When Scarlett asked about the lack of diversity in Notting Hill, a film set in a famously diverse area of London, her father said he regretted it. 

“Yes, I wish I’d been ahead of the curve,” he said. “Because I came from a very un-diverse school [he went to Harrow] and bunch of university friends [from Oxford], I think that I’ve hung on, on the diversity issue, to the feeling that I wouldn’t know how to write those parts. I think I was just sort of stupid and wrong about that.” Last year, speaking about his 2003 film Love Actually, Curtis said he felt “uncomfortable” about its all-white cast. 

Freud and Curtis with their daughter Scarlett
Freud and Curtis with their daughter Scarlett, who recently interrogated her father about the lack of diversity in his films Credit: David M. Benett

The recent news comes off the back of a difficult period for the couple. Last July, a fire tore through their 18th-century country house in Walberswick, Suffolk. Nobody was hurt, but the blaze caused extensive damage to the timber-framed property.

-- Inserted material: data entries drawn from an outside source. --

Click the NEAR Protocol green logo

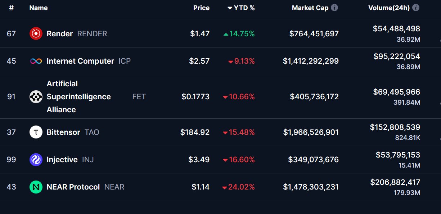tap(36, 187)
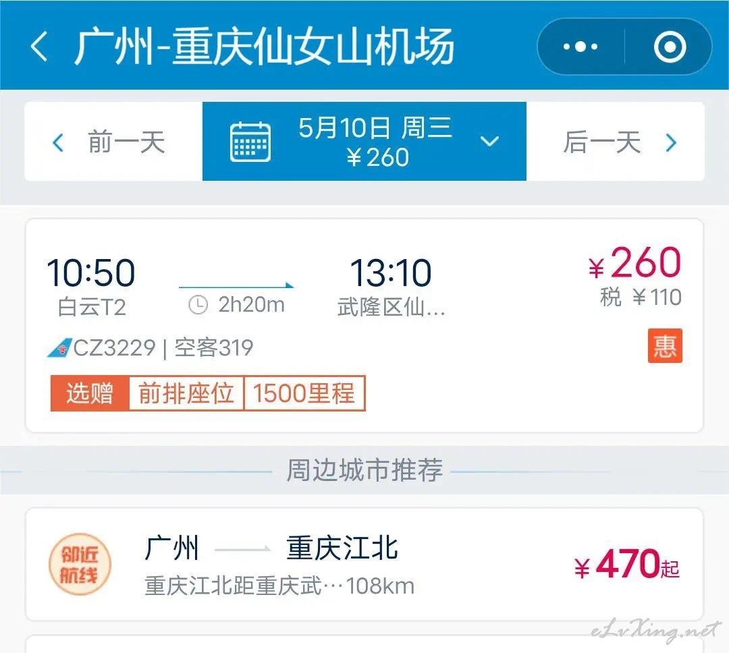Tap the 前排座位 front seat tag
Image resolution: width=729 pixels, height=653 pixels.
click(x=186, y=393)
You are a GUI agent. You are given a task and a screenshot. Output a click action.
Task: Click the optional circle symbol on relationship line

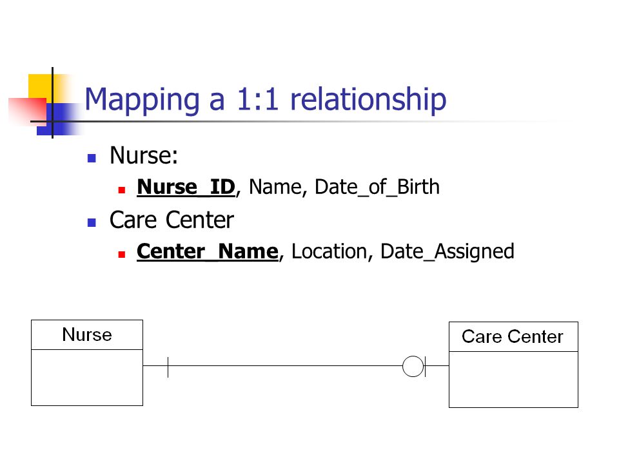tap(413, 366)
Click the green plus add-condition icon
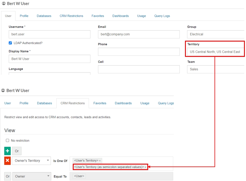The width and height of the screenshot is (246, 181). (7, 151)
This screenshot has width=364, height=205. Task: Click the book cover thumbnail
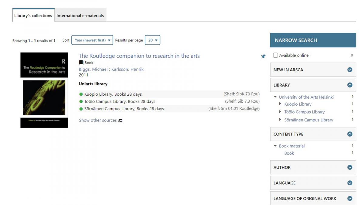point(44,90)
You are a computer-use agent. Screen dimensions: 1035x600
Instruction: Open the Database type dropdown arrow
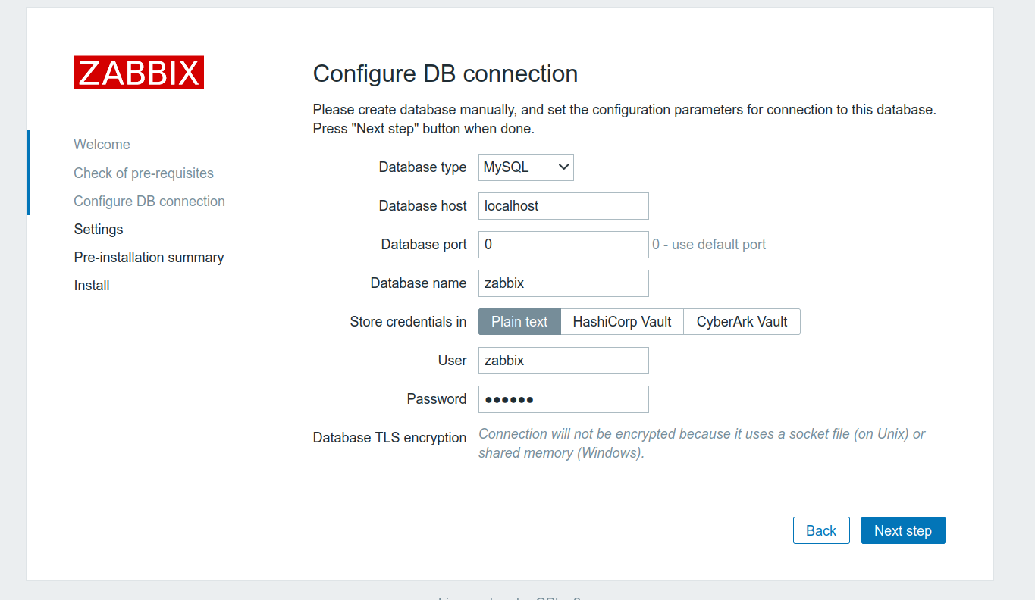[x=563, y=167]
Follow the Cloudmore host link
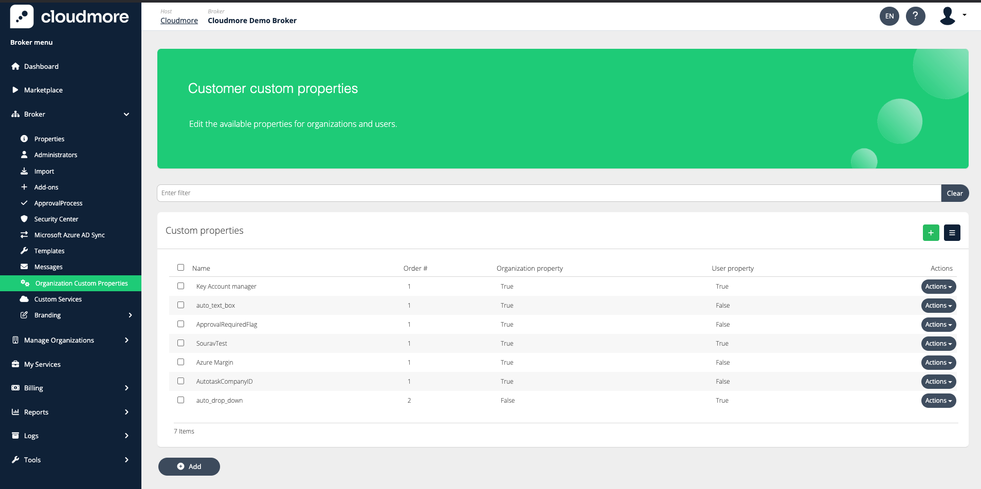 tap(179, 21)
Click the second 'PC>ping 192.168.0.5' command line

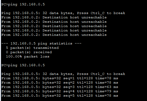point(23,65)
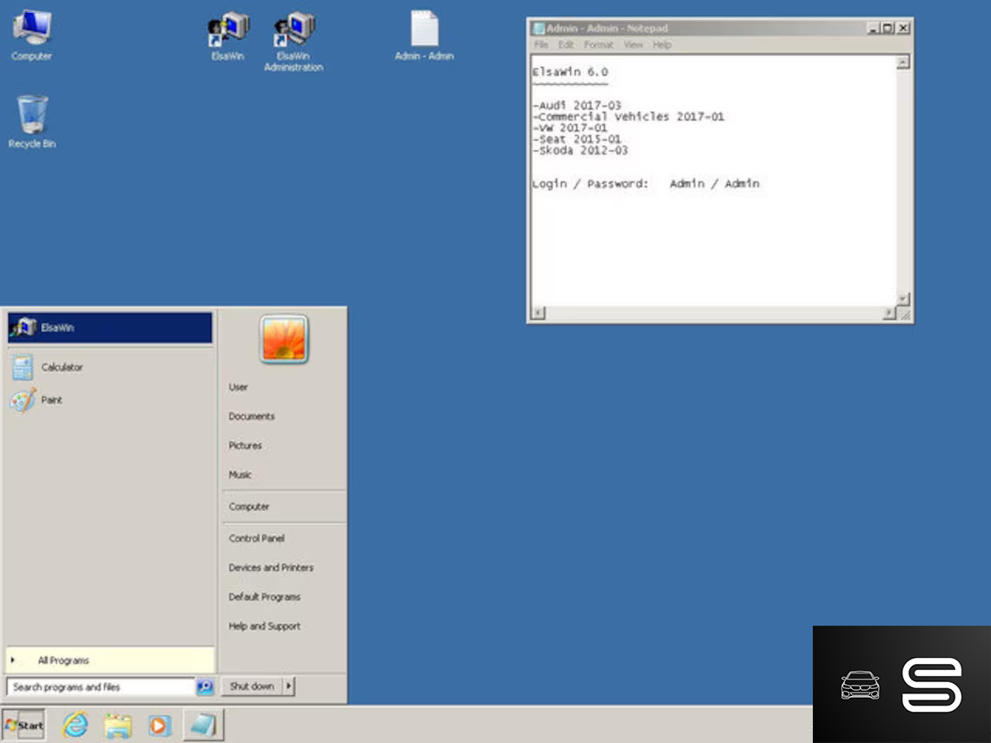Viewport: 991px width, 743px height.
Task: Open the ElsaWin desktop shortcut icon
Action: (x=228, y=35)
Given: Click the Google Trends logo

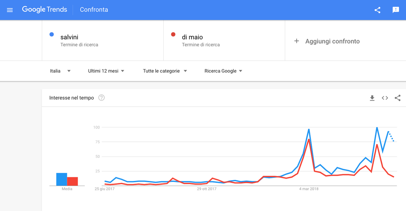Looking at the screenshot, I should pyautogui.click(x=45, y=10).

“Has been a grim few days,” Freud said in an Instagram post afterwards. “Electrical fault caused a fire at our home. A total of 60 incredible Suffolk firemen worked for eight hours and we are safe. No roof, or bedroom, or clothes – but my brother also came to the rescue and we are all ok.” The home has been in Freud’s family since the 1930s, when it was bought by her grandfather, Ernst Freud, the youngest son of Sigmund, the father of psychoanalysis. Ernst passed it onto his son, Sir Clement Freud, who in turn gave it to Emma. Her novelist sister Esther also has a home nearby, while other celebrities who have had homes in the village include DJ Simon Mayo and the film director Paul Greengrass. 

More recently, Walberswick has become a green energy battleground, over plans to put a 50ft substation, for connecting offshore power to the grid, on a 35-acre site nearby. Critics say it will industrialise swathes of the idyllic coast. Freud told reporters that she is “delighted” the cause is receiving national attention, but Esther is leading the family effort against it. Esther has said the power companies will turn the area into an “industrial wasteland, destroying the beach, wildlife and ancient ecosystem”. 

Even were it not for these other stresses, Curtis and Freud would hardly be the first couple in their 60s, their children grown up, to take stock. They have had enviable careers. In 37 years, Comic Relief has raised more than £1.5 billion for charity. Curtis’s TV legacy – Not the Nine O’Clock News, Blackadder, Mr Bean and The Vicar of Dibley – would be the envy of any comic writer. The films have taken an estimated £1.2 billion at the box office. As co-producer or script editor, Freud has been there for everything, an integral part of it all.  

In fact, they have done it backwards. They started out with charity work, had a blockbuster Hollywood career, raised a family and have finally, at the end of it all, got around to a secret wedding.

Put like that, it sounds like something out of a Richard Curtis film. It could just be love, actually. It’s definitely about time.